The next step is to write the operators $A$ and $B$ directly into the expressions: $$|\mathbf{e}\cdot\boldsymbol{\sigma},+1\rangle=|-\mathbf{e}\cdot\boldsymbol{\sigma},-1\rangle\quad\mathrm{and}\quad |\mathbf{e}\cdot\boldsymbol{\sigma},-1\rangle=|-\mathbf{e}\cdot\boldsymbol{\sigma},+1\rangle;$$ collectively, we can write this as $$|\mathbf{e}\cdot\boldsymbol{\sigma},\pm1\rangle=|-\mathbf{e}\cdot\boldsymbol{\sigma},\mp 1\rangle.$$

Finally, your professor decided it was too much hassle to carry around the operator $\boldsymbol{\sigma}$, because it will always be there for all of the types of states you are considering (not all of the states possible in the world, but all two-level quantum systems), so instead of writing kets with the full operators $A$ and $B$ we just write what unit vector is in the dot product with $\boldsymbol{\sigma}$: for $A$ it is $\mathbf{e}$ and for $B$ it is the unit vector pointing in the opposite direction, $-\mathbf{e}$.

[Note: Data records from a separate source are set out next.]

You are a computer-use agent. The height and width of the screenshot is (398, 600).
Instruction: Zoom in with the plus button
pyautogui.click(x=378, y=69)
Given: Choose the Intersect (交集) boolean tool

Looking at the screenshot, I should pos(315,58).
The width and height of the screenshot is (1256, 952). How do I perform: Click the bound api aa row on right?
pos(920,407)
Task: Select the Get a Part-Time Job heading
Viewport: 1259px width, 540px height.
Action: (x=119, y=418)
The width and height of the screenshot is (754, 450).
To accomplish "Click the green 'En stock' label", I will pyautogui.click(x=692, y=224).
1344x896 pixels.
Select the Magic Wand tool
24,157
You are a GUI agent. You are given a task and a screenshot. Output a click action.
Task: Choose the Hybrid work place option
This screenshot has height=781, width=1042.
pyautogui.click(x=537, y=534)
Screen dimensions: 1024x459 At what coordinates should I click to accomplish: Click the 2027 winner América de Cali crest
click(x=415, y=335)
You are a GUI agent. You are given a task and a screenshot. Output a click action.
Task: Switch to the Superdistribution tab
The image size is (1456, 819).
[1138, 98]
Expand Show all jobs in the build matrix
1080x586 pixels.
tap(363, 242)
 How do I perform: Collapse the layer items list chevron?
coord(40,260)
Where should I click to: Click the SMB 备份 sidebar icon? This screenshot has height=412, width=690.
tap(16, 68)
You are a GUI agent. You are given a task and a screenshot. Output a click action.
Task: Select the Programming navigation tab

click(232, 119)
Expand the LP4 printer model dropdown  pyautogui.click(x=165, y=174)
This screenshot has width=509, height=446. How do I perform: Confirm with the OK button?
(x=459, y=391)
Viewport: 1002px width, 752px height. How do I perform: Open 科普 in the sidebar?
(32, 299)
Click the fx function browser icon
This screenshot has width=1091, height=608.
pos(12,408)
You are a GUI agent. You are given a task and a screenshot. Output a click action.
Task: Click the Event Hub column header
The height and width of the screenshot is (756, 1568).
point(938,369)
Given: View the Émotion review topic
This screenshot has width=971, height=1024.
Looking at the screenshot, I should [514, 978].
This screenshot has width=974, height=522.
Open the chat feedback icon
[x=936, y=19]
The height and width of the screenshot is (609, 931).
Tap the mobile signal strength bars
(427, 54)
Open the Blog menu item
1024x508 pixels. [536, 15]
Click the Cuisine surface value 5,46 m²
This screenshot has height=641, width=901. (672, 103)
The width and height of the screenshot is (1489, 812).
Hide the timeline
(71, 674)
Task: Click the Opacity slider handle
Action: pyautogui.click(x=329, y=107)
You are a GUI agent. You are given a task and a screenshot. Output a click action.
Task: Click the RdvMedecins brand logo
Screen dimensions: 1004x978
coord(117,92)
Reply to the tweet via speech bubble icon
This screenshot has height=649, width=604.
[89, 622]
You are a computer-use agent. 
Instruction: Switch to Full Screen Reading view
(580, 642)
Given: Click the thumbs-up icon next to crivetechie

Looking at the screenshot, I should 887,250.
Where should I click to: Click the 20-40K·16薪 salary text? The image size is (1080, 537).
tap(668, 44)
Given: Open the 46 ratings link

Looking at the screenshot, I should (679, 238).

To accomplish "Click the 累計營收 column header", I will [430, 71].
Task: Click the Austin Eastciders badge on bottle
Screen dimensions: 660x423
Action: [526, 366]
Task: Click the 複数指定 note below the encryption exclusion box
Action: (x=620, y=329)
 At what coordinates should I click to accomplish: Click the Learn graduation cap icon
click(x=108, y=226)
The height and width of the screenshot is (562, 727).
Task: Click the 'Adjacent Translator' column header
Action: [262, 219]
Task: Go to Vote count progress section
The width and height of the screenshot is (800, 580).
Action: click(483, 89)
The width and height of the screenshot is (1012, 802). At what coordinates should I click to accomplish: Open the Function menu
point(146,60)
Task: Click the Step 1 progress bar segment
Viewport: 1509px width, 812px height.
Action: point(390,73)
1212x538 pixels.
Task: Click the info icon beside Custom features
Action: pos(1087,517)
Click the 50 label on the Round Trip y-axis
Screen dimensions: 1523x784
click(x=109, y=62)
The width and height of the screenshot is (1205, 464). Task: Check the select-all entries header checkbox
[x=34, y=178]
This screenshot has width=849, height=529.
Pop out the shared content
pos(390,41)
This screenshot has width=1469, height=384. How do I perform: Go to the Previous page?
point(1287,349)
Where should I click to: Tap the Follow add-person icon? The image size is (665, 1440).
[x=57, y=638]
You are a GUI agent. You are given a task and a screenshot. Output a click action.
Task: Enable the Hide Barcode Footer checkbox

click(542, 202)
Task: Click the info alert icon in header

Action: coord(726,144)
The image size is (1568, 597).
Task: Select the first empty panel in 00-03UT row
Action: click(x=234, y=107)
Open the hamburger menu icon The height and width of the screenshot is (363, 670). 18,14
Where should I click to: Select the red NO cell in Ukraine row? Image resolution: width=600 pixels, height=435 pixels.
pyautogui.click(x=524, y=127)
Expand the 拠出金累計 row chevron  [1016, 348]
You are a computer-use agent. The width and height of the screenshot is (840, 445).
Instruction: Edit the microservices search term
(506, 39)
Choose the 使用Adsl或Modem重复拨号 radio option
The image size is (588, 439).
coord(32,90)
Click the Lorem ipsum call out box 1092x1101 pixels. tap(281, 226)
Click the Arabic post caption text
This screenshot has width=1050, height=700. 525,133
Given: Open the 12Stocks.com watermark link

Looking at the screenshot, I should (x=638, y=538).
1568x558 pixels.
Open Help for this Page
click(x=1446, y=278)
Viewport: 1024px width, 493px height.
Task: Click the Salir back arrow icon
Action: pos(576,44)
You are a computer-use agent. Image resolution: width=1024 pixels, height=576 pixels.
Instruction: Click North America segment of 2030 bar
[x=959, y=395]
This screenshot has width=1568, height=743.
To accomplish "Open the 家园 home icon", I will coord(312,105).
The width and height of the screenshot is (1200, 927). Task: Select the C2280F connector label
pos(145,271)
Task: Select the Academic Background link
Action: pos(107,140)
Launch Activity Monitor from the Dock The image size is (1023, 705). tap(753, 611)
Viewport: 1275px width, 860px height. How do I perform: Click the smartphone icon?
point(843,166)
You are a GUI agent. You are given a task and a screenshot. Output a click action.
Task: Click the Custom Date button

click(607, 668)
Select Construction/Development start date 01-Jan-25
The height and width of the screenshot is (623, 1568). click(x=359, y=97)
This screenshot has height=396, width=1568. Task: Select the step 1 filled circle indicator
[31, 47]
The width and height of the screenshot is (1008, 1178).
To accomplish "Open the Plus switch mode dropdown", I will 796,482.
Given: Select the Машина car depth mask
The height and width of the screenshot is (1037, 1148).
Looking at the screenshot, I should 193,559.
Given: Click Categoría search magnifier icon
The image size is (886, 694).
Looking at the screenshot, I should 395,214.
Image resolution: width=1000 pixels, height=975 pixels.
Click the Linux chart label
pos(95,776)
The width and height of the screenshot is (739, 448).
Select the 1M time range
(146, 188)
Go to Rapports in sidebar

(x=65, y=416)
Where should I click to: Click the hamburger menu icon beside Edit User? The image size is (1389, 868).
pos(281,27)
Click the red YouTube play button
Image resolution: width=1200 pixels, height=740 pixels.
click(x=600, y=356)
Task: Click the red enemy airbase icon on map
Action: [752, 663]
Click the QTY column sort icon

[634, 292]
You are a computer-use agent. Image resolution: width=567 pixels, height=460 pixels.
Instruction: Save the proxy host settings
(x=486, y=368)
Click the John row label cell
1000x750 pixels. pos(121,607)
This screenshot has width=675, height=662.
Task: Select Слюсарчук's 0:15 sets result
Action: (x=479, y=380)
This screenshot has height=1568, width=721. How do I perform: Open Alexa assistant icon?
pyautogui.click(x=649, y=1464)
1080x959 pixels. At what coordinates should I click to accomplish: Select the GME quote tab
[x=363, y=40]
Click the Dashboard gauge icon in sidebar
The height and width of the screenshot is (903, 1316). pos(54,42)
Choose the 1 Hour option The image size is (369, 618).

Overall, this is all cleared up if you can keep track of which states are eigenstates of which operators with which eigenvalues. The professor showed a general trend that a whole bunch of different eigenstates of different operators are somehow related to each other, and because this is so general a trend they were able to write it without specifying the direction of $\mathbf{e}$.

Answer 2

Start with $$ -e_0\cdot \vec\sigma\vert e_0,\pm 1\rangle = \mp \vert e_0,\pm 1\rangle $$ and make the substitution $e_0\to -e_0$ on the LHS: $$ e_0\cdot\vec \sigma\vert -e_0,\pm 1\rangle = \mp \vert e_0,\pm 1\rangle\, . $$ It follows that $\vert -e_0,\pm 1\rangle$ are eigenstates of your operator $e_0\cdot\vec\sigma$.

Thus, the state $\vert -e_0,+1\rangle$ must be proportional to $\vert e_0,-1\rangle$ since there is only one eigenstate of $e_0\cdot\vec \sigma$ with eigenvalue $-1$. The same argument holds for $\vert -e_0,-1\rangle$.

The physics here is that $e_0$ is a unit vector in a particular direction - say $+z$ to connect with what you already know. “Spin up” is now in the direction of the North Pole. Then $e_0\cdot \vec\sigma=\sigma_z$, and $\vert e_0,+ 1\rangle$ correspond to the “North Pole” state.

Now flip $e_0\to -e_0$. “Spin up” is now in the direction of the South Pole, and clearly now $\vert -e_0,+1\rangle$ will point to the South Pole.

This is the same story but repeated in a general direction $\hat e_0$ rather than $\hat z$.